Музыкальное откровение Рахманинова тоже излучает свет. Голоса колоколов вызванивают эту прелюдию. То — тихие, как отзвуки, как память, как прошлое. То — громкие, как «сейчас», как «всегда», как звучат они в вечности.
Колокола — символ русской истории. Большой Годуновский колокол появился после Ивана Грозного, Ермака и времён освоения Сибири. Русь стала расширяться, идти в разные стороны света. Эти ли просторы породили колокольную мощь или сила звука покорила такие дали — не столь важно. Чем неохватнее будут пространства,
Европа раскачивала колокол, Русь — язык. Колокол висел. Он мог наливаться тяжестью.
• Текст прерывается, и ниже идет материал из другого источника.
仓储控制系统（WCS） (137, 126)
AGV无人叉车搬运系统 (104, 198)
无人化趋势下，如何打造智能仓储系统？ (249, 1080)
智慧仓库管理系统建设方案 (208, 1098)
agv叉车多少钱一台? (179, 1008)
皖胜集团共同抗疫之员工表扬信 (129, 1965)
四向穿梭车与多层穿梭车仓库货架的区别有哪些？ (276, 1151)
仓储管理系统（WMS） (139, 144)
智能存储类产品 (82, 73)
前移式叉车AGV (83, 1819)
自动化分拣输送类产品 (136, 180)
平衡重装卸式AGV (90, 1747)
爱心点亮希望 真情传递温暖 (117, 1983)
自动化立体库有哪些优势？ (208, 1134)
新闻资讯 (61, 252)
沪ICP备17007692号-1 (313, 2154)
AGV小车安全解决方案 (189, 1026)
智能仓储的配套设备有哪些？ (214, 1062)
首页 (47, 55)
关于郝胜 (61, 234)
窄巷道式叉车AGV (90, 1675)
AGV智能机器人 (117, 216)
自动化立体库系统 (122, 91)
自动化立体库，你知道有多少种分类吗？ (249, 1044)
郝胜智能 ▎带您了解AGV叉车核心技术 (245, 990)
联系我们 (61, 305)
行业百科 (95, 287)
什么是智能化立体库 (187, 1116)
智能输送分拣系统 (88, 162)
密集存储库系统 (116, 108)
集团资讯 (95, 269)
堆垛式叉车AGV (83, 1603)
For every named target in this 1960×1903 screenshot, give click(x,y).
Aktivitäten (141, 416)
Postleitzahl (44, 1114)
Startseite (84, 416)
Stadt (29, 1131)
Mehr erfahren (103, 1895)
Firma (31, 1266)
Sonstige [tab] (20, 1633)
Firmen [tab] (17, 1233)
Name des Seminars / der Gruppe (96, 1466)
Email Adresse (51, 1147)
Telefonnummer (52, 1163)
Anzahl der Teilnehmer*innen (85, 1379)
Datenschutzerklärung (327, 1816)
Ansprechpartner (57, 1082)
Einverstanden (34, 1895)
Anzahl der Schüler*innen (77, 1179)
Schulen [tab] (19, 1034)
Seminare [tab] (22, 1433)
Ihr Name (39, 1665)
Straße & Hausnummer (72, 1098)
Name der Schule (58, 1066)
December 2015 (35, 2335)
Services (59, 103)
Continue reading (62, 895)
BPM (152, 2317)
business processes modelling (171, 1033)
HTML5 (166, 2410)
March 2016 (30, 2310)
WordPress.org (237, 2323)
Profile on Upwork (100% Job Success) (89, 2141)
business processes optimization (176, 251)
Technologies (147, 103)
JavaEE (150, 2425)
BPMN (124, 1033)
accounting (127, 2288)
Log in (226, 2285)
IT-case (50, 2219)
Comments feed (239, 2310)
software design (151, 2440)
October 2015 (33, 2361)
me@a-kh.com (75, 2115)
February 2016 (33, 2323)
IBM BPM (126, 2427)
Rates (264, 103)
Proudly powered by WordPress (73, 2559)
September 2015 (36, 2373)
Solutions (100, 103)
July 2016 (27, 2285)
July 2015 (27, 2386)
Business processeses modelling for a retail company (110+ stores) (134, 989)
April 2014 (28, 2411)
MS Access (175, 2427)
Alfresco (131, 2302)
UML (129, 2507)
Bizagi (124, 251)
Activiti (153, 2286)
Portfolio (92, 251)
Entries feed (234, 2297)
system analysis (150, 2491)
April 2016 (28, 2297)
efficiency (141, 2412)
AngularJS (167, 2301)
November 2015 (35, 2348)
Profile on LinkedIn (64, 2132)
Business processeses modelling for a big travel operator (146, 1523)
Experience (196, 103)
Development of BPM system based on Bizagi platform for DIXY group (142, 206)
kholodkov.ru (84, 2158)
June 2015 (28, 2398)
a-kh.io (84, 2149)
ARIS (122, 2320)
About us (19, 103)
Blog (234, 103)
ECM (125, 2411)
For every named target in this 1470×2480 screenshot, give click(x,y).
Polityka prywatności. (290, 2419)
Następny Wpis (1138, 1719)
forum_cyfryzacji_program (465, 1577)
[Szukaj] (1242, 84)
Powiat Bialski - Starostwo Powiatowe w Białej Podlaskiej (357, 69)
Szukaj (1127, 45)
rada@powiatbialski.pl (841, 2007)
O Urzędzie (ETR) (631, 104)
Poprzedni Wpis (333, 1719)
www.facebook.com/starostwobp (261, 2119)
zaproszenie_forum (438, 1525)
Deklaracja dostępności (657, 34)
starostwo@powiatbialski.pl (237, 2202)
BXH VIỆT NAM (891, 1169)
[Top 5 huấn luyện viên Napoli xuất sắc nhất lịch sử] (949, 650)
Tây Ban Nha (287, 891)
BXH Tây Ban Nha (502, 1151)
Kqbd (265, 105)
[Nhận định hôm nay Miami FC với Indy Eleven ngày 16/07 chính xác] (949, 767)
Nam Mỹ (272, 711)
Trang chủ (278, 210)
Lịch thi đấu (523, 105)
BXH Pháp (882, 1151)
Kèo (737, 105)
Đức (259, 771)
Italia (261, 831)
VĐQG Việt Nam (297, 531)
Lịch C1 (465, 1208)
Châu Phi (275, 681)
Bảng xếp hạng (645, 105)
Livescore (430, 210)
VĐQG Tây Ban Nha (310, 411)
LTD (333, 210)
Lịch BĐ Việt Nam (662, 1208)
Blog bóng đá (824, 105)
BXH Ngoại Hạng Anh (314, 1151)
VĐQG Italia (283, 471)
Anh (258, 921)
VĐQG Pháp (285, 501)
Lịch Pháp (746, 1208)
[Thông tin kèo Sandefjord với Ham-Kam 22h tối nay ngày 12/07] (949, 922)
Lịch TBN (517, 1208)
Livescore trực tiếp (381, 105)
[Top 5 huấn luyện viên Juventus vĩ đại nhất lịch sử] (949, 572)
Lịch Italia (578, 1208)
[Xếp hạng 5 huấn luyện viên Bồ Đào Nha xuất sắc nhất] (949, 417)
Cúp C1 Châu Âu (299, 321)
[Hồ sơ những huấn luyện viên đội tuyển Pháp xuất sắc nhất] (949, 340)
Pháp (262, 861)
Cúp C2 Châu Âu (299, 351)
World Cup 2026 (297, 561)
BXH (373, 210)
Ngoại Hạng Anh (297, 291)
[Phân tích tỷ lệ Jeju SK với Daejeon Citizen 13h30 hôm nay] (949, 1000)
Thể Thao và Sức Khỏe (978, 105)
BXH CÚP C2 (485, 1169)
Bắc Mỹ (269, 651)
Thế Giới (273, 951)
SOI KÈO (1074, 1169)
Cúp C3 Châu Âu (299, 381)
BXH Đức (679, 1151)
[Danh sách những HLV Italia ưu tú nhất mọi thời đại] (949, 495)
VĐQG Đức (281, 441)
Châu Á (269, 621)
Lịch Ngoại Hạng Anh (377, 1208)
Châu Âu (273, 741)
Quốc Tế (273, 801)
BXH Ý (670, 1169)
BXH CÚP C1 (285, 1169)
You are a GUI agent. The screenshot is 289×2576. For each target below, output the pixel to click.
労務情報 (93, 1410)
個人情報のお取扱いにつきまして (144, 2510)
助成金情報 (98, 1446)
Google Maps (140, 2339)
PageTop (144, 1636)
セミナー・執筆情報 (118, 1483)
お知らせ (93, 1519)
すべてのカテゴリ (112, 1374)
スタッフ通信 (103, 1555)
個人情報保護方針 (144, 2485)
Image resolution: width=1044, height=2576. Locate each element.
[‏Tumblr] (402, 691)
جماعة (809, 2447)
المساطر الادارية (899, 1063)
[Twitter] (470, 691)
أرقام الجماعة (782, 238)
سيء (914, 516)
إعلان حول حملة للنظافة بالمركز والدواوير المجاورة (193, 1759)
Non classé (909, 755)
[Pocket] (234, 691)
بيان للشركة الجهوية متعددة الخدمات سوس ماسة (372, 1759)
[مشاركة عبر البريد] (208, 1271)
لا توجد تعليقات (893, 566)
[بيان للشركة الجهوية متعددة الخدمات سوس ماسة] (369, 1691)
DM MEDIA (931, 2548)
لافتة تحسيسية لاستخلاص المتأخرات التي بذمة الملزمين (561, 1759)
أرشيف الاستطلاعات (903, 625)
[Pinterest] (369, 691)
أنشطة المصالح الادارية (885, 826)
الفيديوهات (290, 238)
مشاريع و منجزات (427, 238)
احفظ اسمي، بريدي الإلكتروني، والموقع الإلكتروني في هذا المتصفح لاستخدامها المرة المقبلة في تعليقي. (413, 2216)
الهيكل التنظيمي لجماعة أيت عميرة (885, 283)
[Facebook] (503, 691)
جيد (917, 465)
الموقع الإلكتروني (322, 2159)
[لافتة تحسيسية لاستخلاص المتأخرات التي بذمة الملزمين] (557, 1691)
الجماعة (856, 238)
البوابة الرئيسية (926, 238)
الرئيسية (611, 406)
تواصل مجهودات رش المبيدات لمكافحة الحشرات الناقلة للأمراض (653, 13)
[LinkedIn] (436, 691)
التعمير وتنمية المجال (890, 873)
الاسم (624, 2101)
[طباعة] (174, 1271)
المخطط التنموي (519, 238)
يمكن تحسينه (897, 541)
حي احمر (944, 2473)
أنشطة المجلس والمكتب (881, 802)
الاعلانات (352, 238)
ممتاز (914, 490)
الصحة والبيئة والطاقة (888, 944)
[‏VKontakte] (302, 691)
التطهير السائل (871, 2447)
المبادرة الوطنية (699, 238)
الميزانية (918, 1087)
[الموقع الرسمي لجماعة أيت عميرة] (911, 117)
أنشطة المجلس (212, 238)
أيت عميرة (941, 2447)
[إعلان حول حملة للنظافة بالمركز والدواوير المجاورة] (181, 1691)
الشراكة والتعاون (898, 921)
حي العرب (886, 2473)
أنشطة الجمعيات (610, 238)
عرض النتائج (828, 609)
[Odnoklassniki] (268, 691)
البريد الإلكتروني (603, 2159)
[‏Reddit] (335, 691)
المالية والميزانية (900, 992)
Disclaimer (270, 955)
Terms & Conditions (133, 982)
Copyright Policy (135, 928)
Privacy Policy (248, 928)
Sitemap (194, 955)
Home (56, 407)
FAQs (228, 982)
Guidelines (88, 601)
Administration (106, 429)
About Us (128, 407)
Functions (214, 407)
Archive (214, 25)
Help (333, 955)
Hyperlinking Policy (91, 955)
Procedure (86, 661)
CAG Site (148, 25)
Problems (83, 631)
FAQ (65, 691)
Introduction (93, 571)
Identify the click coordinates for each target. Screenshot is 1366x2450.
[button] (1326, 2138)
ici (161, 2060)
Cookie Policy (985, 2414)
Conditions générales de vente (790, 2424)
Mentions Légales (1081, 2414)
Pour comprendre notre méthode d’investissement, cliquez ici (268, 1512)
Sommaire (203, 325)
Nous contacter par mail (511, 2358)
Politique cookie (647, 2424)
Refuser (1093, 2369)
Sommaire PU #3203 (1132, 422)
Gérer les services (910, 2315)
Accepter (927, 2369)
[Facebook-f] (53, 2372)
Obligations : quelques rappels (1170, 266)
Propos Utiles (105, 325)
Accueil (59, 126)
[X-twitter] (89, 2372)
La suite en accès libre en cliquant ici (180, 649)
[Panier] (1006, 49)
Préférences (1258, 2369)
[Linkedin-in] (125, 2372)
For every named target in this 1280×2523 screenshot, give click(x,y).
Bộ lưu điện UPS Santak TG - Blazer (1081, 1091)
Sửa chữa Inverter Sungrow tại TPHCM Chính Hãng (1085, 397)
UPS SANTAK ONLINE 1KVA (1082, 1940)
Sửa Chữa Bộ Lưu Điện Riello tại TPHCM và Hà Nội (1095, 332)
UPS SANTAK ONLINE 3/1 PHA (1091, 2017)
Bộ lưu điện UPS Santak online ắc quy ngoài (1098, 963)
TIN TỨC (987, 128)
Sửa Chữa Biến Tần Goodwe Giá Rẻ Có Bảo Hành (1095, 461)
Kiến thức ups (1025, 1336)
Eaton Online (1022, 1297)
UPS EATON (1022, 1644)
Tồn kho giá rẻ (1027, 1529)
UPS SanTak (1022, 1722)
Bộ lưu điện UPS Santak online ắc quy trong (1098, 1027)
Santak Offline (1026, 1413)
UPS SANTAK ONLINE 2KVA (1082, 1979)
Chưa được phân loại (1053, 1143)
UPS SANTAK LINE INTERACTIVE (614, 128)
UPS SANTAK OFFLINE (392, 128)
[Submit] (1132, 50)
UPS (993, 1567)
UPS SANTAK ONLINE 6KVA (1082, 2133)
Увеличиваться в размерах.
Когда гудит колокол — это не один тон, это огромное созвучие. Большой колокол даёт самые низкие звуки. Длина волны этих «басов» даёт возможность идти звуку очень далеко. Колокольный гул плывёт над землёй, огибая холмы, овраги, леса, крутые берега, отражась в озёрах… После Смуты Российская земля разбегалась, как гоголевская тройка, вширь и вдаль. Гул расходился на невообразимые расстояния. Москва, Коломна, Звенигород могли переговариваться звонами.
Европа тоже знавала большие колокола. И всё же предпочитала этим невероятным аккордам более простые звучания. Небольшому пространству нужна была звуковая «горизонталь». Рождались куранты (они вызванивали заданные мелодии), рождались карийоны [30] (на них играли целые пьесы). Россия чаяла «вертикали», больших колоколов, всё более тяжёлых, гулких, вплоть до великанов с именем Царь-колокол. Гигант Григорьева поражал иностранцев: удар его — когда воздух дрожал — напоминал удары грома.
30
Диатонически и хроматически настроенные колокола с клавишным механизмом.
Но в пожарах гибли эти медные голоса. Перегорали канаты, колокол падал, разлетался на черепки. Их собирали, бросали в печь, их металл вливался в нового исполина, как григорьевский Царь-колокол влился в Царь-колокол Моториных. Дух соборности, всеобщности ощутим и в этом литье, и в самом звоне.
Колокол мог быть отлит в поминовение. И каждый удар становился молитвой, звуковой иконой. Колокол сливал воедино и жизнь земную, и жизнь небесную. В год рождения прелюдии появится и стихотворение Константина Фофанова. Оно скажет об этом:
…Ах, когда б до небесного лона Мог найти очарованный путь, — На волне колокольного звона В голубых небесах потонуть!..Вобрать в себя осколки предшественника, голосом слить воедино многоярусные аккорды, стянуть пространства, собрать земли, соединить души людские, живые и почившие… Прелюдия Рахманинова — целый собор колоколов. Эти многоступенные звоны — как разновысокие луковицы русских церквей. И проступают очертания пространства звонов — с приглушённых, едва различимых тонов, с нарастанием громкости — ко всё более отчётливым ударам, отчаянным, трагическим.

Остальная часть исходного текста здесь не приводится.